Just how Benton’s £3000 purchase was arranged legally can only be surmised, for the question of the title of Hartford by then must have been a murky one.45 How it was arranged financially was easier: Jesse had no hard money at all in 1782 ;4¨ like the Reverend Fraser, he had simply bought Hartford with promises and paper.

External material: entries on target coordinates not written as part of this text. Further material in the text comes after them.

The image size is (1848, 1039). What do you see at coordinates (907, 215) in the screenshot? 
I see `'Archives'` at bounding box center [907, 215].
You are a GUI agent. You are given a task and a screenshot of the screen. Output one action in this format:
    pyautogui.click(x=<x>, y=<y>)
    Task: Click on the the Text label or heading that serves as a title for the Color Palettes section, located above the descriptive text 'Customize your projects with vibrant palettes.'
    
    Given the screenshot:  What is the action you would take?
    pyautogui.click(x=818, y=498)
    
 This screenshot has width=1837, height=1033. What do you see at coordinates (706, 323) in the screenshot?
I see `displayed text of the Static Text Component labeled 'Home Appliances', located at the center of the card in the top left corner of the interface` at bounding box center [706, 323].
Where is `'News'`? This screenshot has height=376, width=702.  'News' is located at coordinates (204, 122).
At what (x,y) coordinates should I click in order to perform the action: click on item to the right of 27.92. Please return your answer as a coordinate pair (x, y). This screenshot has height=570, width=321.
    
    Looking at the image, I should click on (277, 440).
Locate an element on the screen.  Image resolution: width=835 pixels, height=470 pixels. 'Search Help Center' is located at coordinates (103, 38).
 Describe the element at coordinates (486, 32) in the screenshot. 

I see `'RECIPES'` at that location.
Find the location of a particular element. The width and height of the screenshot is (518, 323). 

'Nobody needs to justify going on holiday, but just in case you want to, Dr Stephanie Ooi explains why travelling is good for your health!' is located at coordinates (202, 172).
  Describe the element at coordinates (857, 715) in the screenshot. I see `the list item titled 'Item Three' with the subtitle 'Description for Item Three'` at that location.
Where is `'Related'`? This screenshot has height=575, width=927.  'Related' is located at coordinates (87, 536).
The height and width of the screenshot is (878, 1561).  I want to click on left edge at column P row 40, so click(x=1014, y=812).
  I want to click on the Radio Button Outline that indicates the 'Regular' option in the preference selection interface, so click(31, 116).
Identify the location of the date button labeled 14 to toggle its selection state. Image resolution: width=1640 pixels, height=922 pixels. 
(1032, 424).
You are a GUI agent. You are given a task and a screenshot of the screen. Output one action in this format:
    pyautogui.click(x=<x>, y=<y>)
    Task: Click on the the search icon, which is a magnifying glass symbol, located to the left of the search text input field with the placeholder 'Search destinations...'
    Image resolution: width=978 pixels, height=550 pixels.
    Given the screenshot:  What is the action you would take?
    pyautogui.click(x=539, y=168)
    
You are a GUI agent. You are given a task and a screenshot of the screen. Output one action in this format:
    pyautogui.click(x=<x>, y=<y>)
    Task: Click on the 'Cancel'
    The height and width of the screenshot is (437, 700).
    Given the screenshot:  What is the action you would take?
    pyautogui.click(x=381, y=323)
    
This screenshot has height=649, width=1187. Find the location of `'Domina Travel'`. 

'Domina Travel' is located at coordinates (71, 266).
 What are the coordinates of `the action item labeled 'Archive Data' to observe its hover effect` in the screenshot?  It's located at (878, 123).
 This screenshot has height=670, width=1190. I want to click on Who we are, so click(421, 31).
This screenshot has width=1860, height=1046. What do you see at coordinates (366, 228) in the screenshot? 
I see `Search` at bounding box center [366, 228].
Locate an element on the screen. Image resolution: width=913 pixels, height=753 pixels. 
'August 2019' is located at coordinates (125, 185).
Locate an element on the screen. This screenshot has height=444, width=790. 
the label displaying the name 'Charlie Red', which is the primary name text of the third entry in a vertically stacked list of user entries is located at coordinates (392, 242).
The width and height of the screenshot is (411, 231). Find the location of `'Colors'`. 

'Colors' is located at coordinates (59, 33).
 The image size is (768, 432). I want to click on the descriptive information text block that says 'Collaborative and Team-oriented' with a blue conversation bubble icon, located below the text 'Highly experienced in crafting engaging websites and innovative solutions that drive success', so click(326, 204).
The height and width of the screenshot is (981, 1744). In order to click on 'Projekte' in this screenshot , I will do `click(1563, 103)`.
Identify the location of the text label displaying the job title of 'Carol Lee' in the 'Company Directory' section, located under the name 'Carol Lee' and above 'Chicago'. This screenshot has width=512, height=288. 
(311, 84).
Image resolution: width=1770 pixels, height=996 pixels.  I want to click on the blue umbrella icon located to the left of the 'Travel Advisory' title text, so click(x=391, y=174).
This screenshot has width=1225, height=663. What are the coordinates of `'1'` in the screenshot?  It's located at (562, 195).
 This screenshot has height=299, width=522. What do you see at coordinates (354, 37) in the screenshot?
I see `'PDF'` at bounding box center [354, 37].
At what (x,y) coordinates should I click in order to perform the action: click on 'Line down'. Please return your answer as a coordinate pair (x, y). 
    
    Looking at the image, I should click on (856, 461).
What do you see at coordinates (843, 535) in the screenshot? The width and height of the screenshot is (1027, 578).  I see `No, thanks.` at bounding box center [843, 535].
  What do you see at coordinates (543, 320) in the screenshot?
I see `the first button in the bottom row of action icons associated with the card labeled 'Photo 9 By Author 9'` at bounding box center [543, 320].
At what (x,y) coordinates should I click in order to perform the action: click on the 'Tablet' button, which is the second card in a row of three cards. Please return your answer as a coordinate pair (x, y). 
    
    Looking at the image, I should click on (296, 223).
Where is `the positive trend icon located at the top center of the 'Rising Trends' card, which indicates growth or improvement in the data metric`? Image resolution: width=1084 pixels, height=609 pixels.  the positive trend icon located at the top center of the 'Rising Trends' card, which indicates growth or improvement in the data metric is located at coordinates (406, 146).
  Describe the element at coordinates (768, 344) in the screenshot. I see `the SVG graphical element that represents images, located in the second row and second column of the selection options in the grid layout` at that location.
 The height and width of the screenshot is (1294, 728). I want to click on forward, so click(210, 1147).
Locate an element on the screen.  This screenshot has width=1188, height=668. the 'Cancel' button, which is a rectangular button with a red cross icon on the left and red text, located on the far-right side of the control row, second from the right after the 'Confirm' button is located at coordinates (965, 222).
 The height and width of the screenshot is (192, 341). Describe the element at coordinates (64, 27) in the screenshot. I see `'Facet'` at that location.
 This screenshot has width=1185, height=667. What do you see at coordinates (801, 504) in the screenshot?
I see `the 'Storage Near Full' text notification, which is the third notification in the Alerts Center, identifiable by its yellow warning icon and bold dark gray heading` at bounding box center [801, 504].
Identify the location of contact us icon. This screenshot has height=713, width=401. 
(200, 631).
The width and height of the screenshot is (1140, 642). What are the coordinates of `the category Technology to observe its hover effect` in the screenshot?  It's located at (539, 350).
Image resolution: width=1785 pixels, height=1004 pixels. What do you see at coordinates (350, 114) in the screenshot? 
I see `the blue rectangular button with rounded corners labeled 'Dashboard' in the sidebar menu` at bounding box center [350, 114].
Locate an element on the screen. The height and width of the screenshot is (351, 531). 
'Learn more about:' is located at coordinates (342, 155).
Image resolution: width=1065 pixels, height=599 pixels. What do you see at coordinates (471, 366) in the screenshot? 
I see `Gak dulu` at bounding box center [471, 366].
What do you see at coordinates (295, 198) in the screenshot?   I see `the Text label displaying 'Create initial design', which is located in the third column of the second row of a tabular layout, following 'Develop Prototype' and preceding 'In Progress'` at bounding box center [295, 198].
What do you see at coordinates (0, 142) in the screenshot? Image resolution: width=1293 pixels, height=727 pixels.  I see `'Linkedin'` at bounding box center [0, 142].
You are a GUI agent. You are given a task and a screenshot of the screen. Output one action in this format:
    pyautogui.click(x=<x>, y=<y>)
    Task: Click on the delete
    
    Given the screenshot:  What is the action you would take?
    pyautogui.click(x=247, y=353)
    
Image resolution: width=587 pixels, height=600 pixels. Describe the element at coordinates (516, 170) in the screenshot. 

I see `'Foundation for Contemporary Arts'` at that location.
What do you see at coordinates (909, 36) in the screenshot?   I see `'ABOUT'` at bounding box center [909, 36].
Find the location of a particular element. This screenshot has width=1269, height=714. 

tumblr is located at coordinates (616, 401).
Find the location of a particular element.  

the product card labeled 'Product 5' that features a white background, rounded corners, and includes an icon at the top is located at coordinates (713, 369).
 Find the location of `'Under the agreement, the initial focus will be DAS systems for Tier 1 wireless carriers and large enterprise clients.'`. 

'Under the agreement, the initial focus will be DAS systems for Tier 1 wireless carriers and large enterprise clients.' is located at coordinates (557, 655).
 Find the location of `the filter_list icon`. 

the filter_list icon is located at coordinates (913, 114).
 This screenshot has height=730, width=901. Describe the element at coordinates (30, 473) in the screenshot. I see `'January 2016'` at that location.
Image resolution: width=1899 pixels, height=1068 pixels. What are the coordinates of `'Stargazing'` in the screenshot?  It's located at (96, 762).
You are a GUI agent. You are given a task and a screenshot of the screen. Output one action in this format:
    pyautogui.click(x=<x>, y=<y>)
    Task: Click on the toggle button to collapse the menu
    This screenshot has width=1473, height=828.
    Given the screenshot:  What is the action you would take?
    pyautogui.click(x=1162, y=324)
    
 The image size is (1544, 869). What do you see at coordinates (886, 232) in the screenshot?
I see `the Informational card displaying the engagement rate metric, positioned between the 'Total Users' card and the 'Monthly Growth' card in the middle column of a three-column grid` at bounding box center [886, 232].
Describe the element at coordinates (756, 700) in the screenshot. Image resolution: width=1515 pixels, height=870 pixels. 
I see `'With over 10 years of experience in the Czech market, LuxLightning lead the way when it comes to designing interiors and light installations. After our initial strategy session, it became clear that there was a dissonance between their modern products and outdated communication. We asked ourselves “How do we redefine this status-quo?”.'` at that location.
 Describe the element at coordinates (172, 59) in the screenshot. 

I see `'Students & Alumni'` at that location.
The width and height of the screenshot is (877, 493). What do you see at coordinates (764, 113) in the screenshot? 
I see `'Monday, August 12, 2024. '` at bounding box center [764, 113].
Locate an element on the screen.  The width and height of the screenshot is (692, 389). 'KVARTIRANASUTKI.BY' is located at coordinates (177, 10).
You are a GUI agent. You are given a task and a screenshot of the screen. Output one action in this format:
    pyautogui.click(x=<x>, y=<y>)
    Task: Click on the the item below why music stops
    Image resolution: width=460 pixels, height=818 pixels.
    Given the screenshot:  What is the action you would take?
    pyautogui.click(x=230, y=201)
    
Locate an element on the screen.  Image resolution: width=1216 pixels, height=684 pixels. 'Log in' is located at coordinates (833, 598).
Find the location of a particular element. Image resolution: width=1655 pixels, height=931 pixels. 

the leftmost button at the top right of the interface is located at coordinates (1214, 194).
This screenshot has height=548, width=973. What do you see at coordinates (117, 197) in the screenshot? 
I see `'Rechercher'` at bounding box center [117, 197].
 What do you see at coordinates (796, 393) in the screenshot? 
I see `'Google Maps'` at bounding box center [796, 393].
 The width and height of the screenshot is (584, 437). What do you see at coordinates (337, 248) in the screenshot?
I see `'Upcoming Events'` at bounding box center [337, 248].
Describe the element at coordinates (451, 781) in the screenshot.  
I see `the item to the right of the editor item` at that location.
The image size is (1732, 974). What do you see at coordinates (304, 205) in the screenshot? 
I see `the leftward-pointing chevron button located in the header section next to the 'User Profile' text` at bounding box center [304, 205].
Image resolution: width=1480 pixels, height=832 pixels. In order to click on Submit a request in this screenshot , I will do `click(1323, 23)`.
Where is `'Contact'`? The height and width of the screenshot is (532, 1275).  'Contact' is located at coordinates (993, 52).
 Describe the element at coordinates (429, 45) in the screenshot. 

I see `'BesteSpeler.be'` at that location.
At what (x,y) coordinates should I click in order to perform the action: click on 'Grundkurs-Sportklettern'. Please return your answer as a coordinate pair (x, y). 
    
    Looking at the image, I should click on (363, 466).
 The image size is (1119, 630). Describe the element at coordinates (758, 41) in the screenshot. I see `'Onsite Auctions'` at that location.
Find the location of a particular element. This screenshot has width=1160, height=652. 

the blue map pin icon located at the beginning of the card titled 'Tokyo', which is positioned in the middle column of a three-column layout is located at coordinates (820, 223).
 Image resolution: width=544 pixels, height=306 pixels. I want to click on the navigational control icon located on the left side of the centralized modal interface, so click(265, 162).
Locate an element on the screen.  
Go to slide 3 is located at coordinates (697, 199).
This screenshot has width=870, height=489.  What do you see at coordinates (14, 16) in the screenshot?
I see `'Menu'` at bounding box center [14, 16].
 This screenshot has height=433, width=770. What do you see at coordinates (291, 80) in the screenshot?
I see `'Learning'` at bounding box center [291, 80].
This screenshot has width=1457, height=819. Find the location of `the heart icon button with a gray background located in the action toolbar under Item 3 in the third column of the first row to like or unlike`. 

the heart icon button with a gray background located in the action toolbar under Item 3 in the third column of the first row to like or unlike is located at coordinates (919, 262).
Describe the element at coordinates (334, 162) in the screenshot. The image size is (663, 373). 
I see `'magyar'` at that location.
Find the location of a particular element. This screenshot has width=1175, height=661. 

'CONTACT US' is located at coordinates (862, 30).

By December 4 Jesse could write to Colonel Hart with some pride,
“I can inform You that the Hartford Estate (which You call mine, tho’ not yet paid for) is in excellent repair…but if you will believe me I have not had Water to keep the Grist Mill, Fuling-Mill & Oyl Mill at Work before this Weeke…! have expended a great deal of Money on repairs…but God Almighty witholds the Water from me…”47
Thomas Hart Benton
In the bitterly hard spring of 1783 when famine became a stark possibility in the Hillsborough area, Benton wrote that there had been a general crop failure and that he was finding many more mill repairs necessary;
“…I must have a Sett of Bolting Cloths, and a new Roof on the Mill House this Spring, and I am apprehensive the Oyl Mill must be rebuilt, before next fall. Were all these things accomplished & myself clear of Debt I should be well pleased with Hartford.”4′
On April 3, 1786, Benton sent Hart a comprehensive report of 19 closely written pages containing the news that he had removed his family and the old weaving-house to a newly cleared farm of 20 acres on a high, beautiful spot, “the Pleasantest & most beautiful situation in Orange,” some 600 yards southwest of the Mill and that he had rented out the old Hartford houses and stable to a tavern keeper “at £25 this, being the first year; the fulling Mill at £50 for one Year, and hope to rent out the Tan yard & Store house before next fall.”49
Benton died in 1790, however, still heavily encumbered by obligations, and the complicated settlement of the estate and the eventual break-up of Hartford Plantation devolved upon his widow Nancy and Colonel Hart.50 Jesse Benton was buried on the Plantation not far from his new homestead and according to the 1891 Tate Map not far north of the Southern Railway and not far west of the Eno River. The actual grave site, however, has been lost for several decades.51 A good portion of Hartford Plantation is now the Hillsborough Division of Duke Forest; and the huge, extremely deep Duke Quarry which has supplied the distinctive tawny stone of the Duke University buildings lies to the east across the River only a short distance from Jesse Benton’s own old stone quarry.
But a last glimpse of the Reverend James Fraser in Nova Scotia: after the considerable trouble, expense, and frustration involved in sending two persons to North Carolina (one did not return)62 to collect three signed affidavits that Fraser’s Hartford lands had been truly confiscated and were lost to him,53 the Reverend Fraser, late in 1789, was at last ready to go to Britain and present his assembled papers in person to the Loyalist Claims Commission asking for the large sum of £5,285.17.2 in damages for Hartford.54 His written petition concluded with these words:
“Should the Books be finally shut & the Business totally ended He has that confidence to place in the Mildness and Justice of that Government ([for]…which …he has suffered the loss of all things) that they will consider the Justness of his Claim… that they will view him as an object entitled to Royal Munificence, and will give him an appointment in any part of his Majesty’s dominions equal to the Intrest of his Property lost.
There is no record that the Reverend Fraser s belated petition was ever placed on file or that he was ever viewed “as an object entitled to Royal Munificence.”